The state of the health services in Ethiopia
Our structural analyses of the Ethiopian health services and the hospitals in Bishoftu, Axum, Aduan, Mekele, and Addis showed that not all parts of the population have access to health care facilities.
Ethiopia’s public health services comprise the following facilities:-
- Central referral hospitals
- Regional hospitals
- Rural hospitals
- Health Centers
- Health stations, clinics
- Health posts
These hospitals and facilities are state-run. They are allocated an annual budget. This budget has to pay for all expenses: Personnel, materials, treatments. It is controlled by the federal health department and health offices.
Additional health care services are provided by the private sector:-
- Hospitals and private clinics
- Pharmacies
- Facilities run by NGOs or religious groups/charities
- Traditional healers
Depending on their income, patients are charged for their hospital treatment. Only those with at least a modest income can afford to come here. People with higher earnings opt for private medical care. Some private care can cost less than that at state-run clinics. People without any income use health centers or health stations, if nearby. The care they offer varies and they can be somewhat unpredictable. Anyone visiting outside opening hours may be turned away or find the facility closed. There is no organized emergency cover as is common in European countries.
Ethiopia has no general health insurance system. However, there is a state-run health insurance for the 15,000 or so civil servants. The few private insurers that do exist only provide cover for a tiny fraction of Ethiopia’s population. Most people have to pay for health care themselves. For the very poor, as most Ethiopians are, a voucher scheme is available from their local authorities. This entitles them to free but very basic medical treatment.
Treatment is charged separately for examinations, medications, surgery, accommodation, care, food and drink, etc.
The ratio of doctors to population in Ethiopia is far lower than in the west. Services normally performed by doctors in the west are frequently carried out by so-called health officers. These include wound treatment, obstetrics, including cesarean sections, AIDS treatment, tuberculosis treatment, and more.
Most doctors work for state-run hospitals. Their income is too low to live on. Hence, most physicians also run their ‘private clinics’. Varying from region to region, they spend a considerable part of their time working in their own facilities.
In Ethiopia, hospital beds are scarce. Still, empty beds can be found in almost all hospitals. The reasons for this are shortages, both in personnel and materials.

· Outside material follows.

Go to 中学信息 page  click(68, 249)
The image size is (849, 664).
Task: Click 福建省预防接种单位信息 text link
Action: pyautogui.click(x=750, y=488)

Medical personnel such as doctors, nurses, carers and health officers are frequently very well trained, and their practical experience compares surprisingly well to European standards. However, there is a severe shortage of technical personnel. As a result, medical equipment is poorly maintained and often rendered useless when defective. In many clinics, expensive machinery sits idle because of minor defects or manuals written in a foreign language.
While on an evaluation and repair mission in the north of the country in January of 2011, two of our engineers managed to get numerous machines such as autoclaves, breathing apparatus, anesthesia apparatus and other lab equipment up and running again that had been out of action due to trivial defects. Their mission was to pass on skills and train up technical personnel for the maintenance of such equipment. They found no one to train.
More often than not, machines in hospitals only work as long as NGO staff looks after them. In Aduan, an X-ray machine was installed and maintained by a Norwegian NGO for a number of years. Following their departure, the equipment gradually fell into disrepair, with features like fluoroscopy and automatic development failing. Today, it can only be used for simple exposures.
The most predominant health problems in Ethiopia are infectious diseases, e.g. malaria, tuberculosis, worm infection, leishmaniasis, schistosomiasis, diarrhea, infection of the upper and lower respiratory passages, asthma, skin diseases and HIV/AIDS-related infections, eye diseases, e.g. trachoma, and epilepsy. Also significant are accidents due to increased road traffic, as well as domestic accidents such as fractures and impalements. Perinatal mortality in children (2005: 109/1,000 live births) and mothers (8%) is very high.